Don’t care about what others think of you. Think for yourself
Don’t become distracted by opinion and hearsay. Focus on your job.
I can live with doubt and uncertainty and not knowing. I think it is much more
interesting to live not knowing than to have answers that might be wrong. If we will
only allow that, as we progress, we remain unsure, we will leave opportunities for
alternatives. We will not become enthusiastic for the fact, the knowledge, the absolute
truth of the day, but remain always uncertain … In order to make progress, one must
leave the door to the unknown ajar.
But it is curiosity as to where we are, what we are. It is very much more exciting to
discover that we are on a ball, half of us sticking upside down and spinning around in
space. It is a mysterious force which holds us on. It’s going around a great big glob of gas
that is fed by a fire that is completely different from any fire that we can make (but now
we can make that fire — nuclear fire.)
https://youtu.be/lmTmGLzPVyM
See that bird? It’s a brown-throated thrush, but in Germany it’s called a halzenfugel,
and in Chinese they call it a chung ling, and even if you know all those names for it, you
still know nothing about the bird. You only know something about people: what they
call the bird. Now that thrush sings, and teaches its young to fly, and flies so many miles
away during the summer across the country, and nobody knows how it finds its way.
https://youtu.be/lFIYKmos3-s
This quote is taken from his blackboard at the time of his death. Right underneath, it
says,
Know how to solve every problem that has been
solved.
Feynman realized on a deep level that knowledge is revealed when a person can recreate
real world phenomena by applying their knowledge, or working within the model they
have in their mind. It’s a remarkable feat to realize just how little one understands a
concept, and how insufficient knowledge without creation is. You’ll imbibe this to an
extent if you work through Feynman’s lecture courses. Feynman meant here that
understanding something is not just about working through advanced mathematics.
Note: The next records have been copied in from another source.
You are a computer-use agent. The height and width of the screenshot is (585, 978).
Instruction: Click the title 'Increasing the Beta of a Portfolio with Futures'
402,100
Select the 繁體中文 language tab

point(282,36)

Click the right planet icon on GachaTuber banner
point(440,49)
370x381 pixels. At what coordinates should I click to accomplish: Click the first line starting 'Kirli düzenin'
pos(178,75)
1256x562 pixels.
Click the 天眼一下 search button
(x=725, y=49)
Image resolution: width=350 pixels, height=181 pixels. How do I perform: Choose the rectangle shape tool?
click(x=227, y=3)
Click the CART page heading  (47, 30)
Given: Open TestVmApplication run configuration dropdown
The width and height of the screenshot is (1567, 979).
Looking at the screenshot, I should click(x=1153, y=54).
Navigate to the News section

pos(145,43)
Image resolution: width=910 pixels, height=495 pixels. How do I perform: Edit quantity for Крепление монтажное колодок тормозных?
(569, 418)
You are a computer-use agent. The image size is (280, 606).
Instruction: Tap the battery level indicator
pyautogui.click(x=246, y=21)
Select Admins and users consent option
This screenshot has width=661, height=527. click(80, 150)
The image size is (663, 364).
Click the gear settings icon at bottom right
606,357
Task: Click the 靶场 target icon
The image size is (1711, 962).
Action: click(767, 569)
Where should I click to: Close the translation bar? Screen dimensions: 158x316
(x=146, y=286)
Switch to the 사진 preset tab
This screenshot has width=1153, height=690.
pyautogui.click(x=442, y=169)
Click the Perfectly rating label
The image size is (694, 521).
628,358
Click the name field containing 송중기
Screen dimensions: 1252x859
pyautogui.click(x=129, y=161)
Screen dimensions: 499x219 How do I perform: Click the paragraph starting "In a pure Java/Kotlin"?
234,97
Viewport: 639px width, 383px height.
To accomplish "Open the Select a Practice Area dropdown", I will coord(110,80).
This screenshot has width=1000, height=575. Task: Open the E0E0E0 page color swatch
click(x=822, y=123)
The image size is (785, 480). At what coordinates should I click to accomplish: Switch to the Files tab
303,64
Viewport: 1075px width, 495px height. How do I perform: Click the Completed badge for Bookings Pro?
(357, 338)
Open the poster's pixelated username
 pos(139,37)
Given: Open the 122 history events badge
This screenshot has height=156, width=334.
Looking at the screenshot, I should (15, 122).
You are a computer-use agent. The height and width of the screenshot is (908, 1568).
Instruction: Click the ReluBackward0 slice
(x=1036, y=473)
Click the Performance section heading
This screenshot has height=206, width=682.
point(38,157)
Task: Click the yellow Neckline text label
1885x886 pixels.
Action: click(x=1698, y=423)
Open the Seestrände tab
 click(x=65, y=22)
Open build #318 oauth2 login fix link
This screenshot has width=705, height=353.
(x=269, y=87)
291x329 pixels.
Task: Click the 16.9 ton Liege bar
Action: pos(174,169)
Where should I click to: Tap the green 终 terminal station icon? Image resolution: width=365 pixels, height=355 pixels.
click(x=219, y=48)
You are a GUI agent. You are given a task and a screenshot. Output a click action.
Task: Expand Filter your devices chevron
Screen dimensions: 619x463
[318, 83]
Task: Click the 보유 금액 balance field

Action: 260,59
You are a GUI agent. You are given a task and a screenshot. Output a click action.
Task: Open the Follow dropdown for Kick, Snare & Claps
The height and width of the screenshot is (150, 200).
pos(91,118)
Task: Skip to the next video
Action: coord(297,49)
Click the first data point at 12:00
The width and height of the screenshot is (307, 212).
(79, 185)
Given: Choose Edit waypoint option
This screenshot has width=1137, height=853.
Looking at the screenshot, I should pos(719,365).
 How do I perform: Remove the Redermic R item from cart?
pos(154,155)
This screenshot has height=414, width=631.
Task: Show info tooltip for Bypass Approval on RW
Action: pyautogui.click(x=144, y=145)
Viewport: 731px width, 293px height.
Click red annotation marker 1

One must also have a notion that is intuitive enough to explain to an audience that
cannot follow the detailed derivation.
Imagination is important
Leaders need to make it safe for people to think big. Encourage people to pursue ideas as
a means of adding to the greater whole. Imagination is the ability to imagine something
new that has not happened yet. In simple words, imagination is like creating a future in
minds.
Imagination is one of our greatest assets. People can nurture it within themselves and
within others to tackle some of societies biggest challenges. Many social enterprises, for
example, are taking this approach. They are enabling people to do positive things to
improve life on the planet.
Poets say science takes away from the beauty of the stars — mere globs of gas atoms.
Nothing is “mere.” I too can see the stars on a desert night, and feel them. But do I see
less or more? The vastness of the heavens stretches my imagination — stuck on this
carousel my little eye can catch one-million-year-old light. A vast pattern — of which I
am a part. … What is the pattern, or the meaning, or the “why?” It does not do harm to
the mystery to know a little about it. For far more marvelous is the truth than any artists
of the past imagined it. Why do the poets of the present not speak of it? What men are
poets who can speak of Jupiter if he were a man, but if he is an immense spinning
sphere of methane and ammonia must be silent?